The original Alerion, a 26ft daysailer designed in 1912 by the legendary Capt. Nat Herreshoff for his own use, is one of the most iconic small sailboats ever created. Boats faithful to the original design are still built from time to time, and of course one modern builder has chosen the hallowed name for its own line of high-end retro-style boats.
This most recent variation was born when a knowledgeable owner, Michael Rindler, came to French & Webb in Belfast, Maine, seeking an Alerion-style daysailer in cold-molded wood, but much stiffer and less hard-mouthed than the original boat, which carried a long shoal keel and centerboard. French & Webb, in turn, called in designer Chuck Paine to update and fine-tune the hull form and rig, but otherwise allowed its build team, led by Jeremy Gage, to craft the boat by eye as it went along. The resulting vessel—complete with a deep full keel and a distinctive oval cockpit-and-cabinhouse footprint that at once sets it apart from Herreshoff’s Alerion—thus has a very organic aesthetic.
The hull is laminated fir and mahogany set in epoxy and sheathed with vacuum-bagged 11-oz. E-glass. The half-inch marine plywood deck is traditionally framed with Douglas fir beams beneath it and is skinned with 9-oz. E-glass. All of the interior and exterior joinery was crafted from a single slab of mahogany, so it is perfectly color matched.
The rig, custom-crafted in carbon fiber by Forte, is elegantly simple, with cap shrouds and a single set of lower shrouds with no diamond stays supporting a very fractional sailplan. The hardware is all Herreshoff-style bronze, either fabricated in-house by French & Webb or supplied by J.M. Reineck & Son. Auxiliary propulsion comes courtesy of a Mastervolt Drivemaster electric motor powered by a Mastervolt Slimline AGM battery bank that in turn is fed by a pair of 40-watt Ganz solar panels that are laid out on the cockpit sole when the boat is idle.
I sailed Rindler’s new boat, named Bella Luna, with Todd French and Art Paine, Chuck’s twin brother, out of Southwest Harbor, Maine, on a gorgeous September afternoon. Quite honestly, I have never before sailed such a well-balanced full-keel boat with an entirely unbalanced attached rudder. It really is a bit uncanny. Sailing in everything from ghosty-light to gusty strong conditions, I found no lee helm at all and just the right amount of weather helm. The boat is also easily driven and quite quick for a full-keel vessel, while at the same time being very stiff and weatherly.

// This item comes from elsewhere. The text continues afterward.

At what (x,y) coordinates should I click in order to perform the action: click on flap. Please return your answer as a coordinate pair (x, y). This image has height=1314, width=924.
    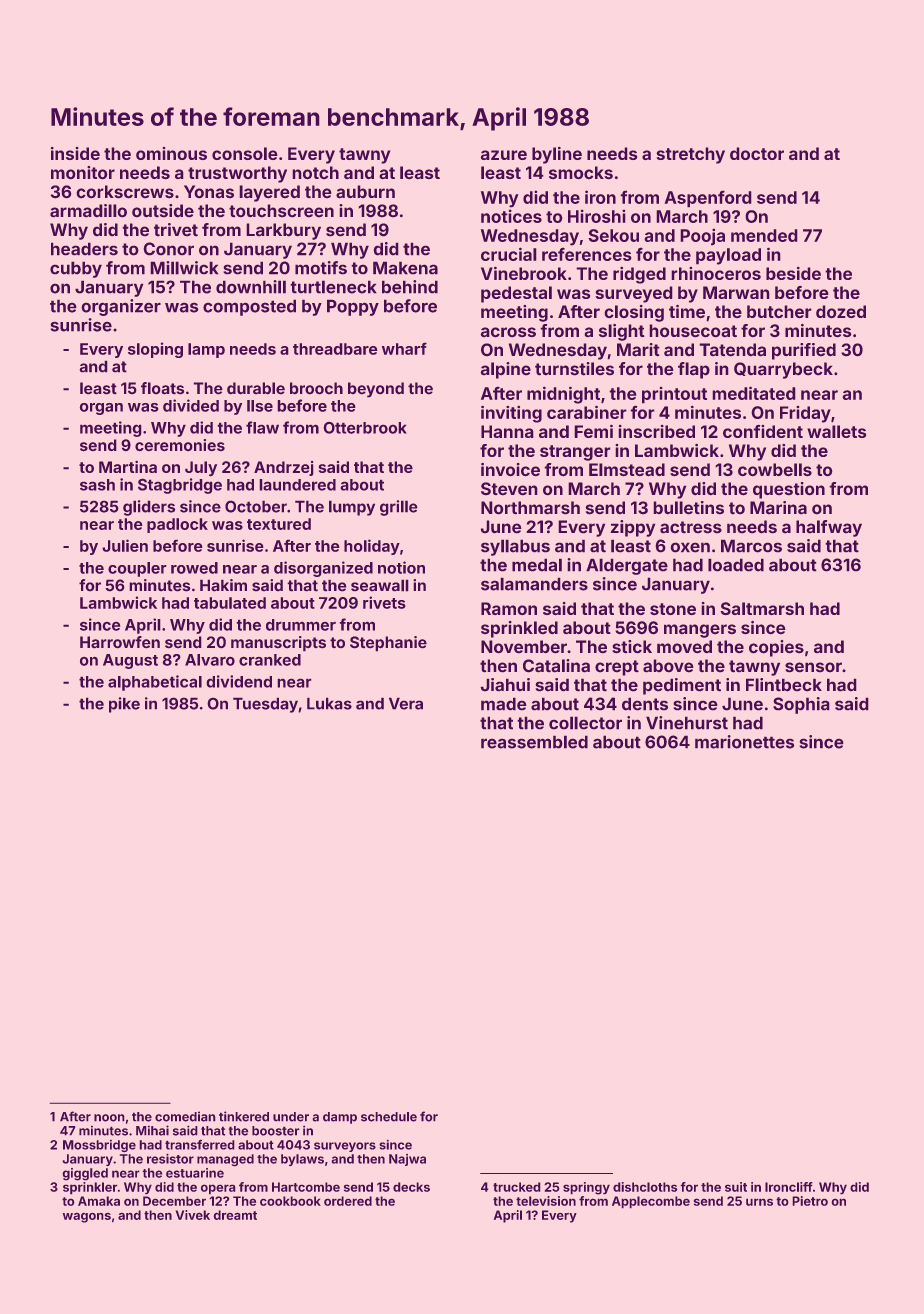
    Looking at the image, I should click on (694, 370).
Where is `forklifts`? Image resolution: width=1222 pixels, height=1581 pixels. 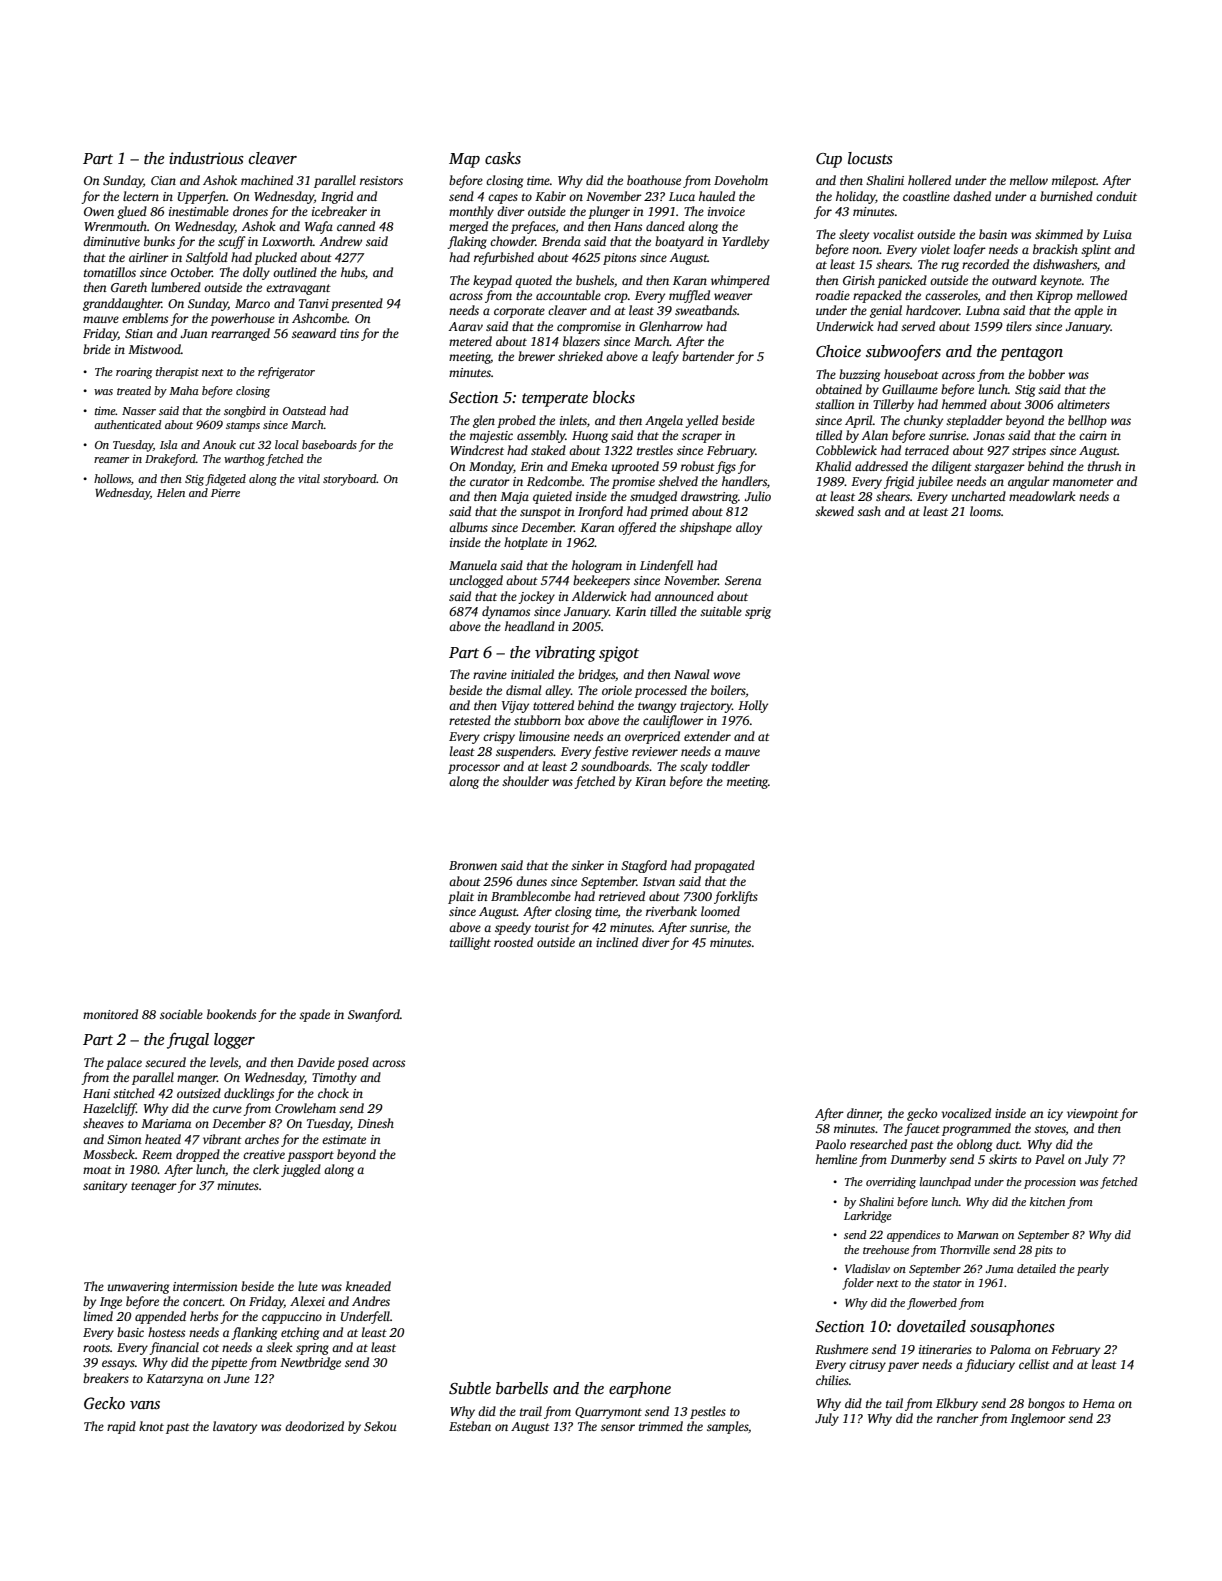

The cockpit ergonomics are spectacular. The broad bench seats are perfectly pitched, and the coamings are nice and high. The simple sail controls fall easily to hand. As befits a bespoke traditional daysailer, the boat boasts a very elegant, yet minimalist interior inside the small cuddy cabin forward. Trimmed in fine beaded paneling painted Herreshoff white, the furnishings include a pair of single-seat settees and a large V-berth, under which lurks a proper fully plumbed marine head in an easily accessed hide-away compartment
It seems everyone who meets this boat, myself included, is entirely captivated by it. French & Webb therefore are eager to build more and are billing it as the Sadie 27, after the very first Alerion knock-off, a refined near-sister to the original that Nat Herreshoff himself designed in 1914. If you are on the lookout for a classic daysailer with modern appointments you’d do well to suss it out.